*** Opening Page text ***

TIPS FOR PROTECTING YOURSELF
There are some simple steps that you can take to help protect yourself and to prevent the spread of illnesses like influenza:
- Cover your mouth and nose with a tissue when you cough or sneeze. Throw the tissue in the trash after you use it.
- Wash your hands often with soap and water, especially after you cough or sneeze. Alcohol-based hand cleaners are also effective.
- Avoid touching your eyes, nose, or mouth. Germs spread this way.
- If you get influenza, the CDC recommends staying home to help prevent the spread of illness to others. Persons with more severe symptoms, or who seem to be getting worse instead of better, should contact their healthcare provider.
- Avoid close contact with sick people.
The H1N1 flu virus has been confirmed in three campers at Camp Ramah Darom in Rabun County, and some of the youngsters already are returning to normal activities.
"Campers who are no longer symptomatic are separated but participating in a full daily program of typical camp activities, like sports, arts and crafts, dancing, a campfire and even hiking," said Andrea Proser, director of the camp. "We have at this point 60 campers and staff who have experienced symptoms. Half are being treated, and half are recovering."
Although the three samples taken from the 60 people with flu-like symptoms tested positive, public health officials don’t plan further testing.
"We knew that a positive test would be a possibility, so we used the same procedures recommended by health officials for any flu strain," Proser said. "Treatment and procedures will remain the same."
One child was briefly hospitalized and discharged. About 10 percent of the camp population has been affected.
"We’re working closely with health authorities to monitor and care for those children and staff with symptoms and protect our general community, following all measures to limit the spread of the virus," camp CEO Fred Levick said in a news release. "We were aware of this possibility, and it does not change anything concerning our care for the children, our protocols, the severity of the illness, or the separation period of seven days."
The camp is equipped with an infirmary and residential medical staff onsite. Additional medical support has been brought in to help, Proser said.
Earlier this week, three summer camps in Northeast Georgia, including the one in Rabun County, sent 18 children to the hospital for influenza-like symptoms, and officials began testing the strains for the H1N1 virus, also referred to as "swine flu."
Public health officials are waiting on results from a virus sample from Union for Reform Judaism Camp Coleman in White County or Camp Woodruff’s Boy Scouts camp in Union County.
The results were not unexpected "as the H1N1 virus has been spreading in the United States and many other countries since April," said David Palmer, public relations coordinator for Gainesville-based District 2 Public Health in a news release Thursday morning.

*** Closing Page text ***
*** Opening Information supplied ***

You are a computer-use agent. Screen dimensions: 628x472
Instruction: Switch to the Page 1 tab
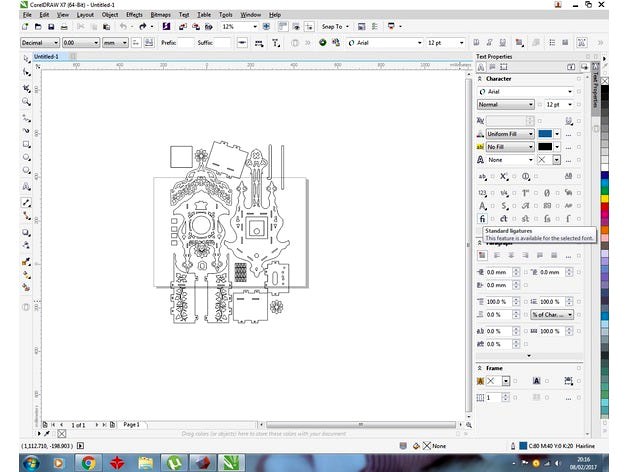[x=131, y=424]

*** Closing Information supplied ***

Task list:
1 > In the camp flu article, which camp activities does Andrea Proser name as part of the daily program for campers who no longer have symptoms? List every one.
2 > Translate this sentence from the camp flu article into Spanish: "The camp is equipped with an infirmary and residential medical staff onsite."

Results by task:
1 >
- sports
- arts and crafts
- dancing
- a campfire
- hiking

2 > El campamento cuenta con una enfermería y personal médico residente en el lugar.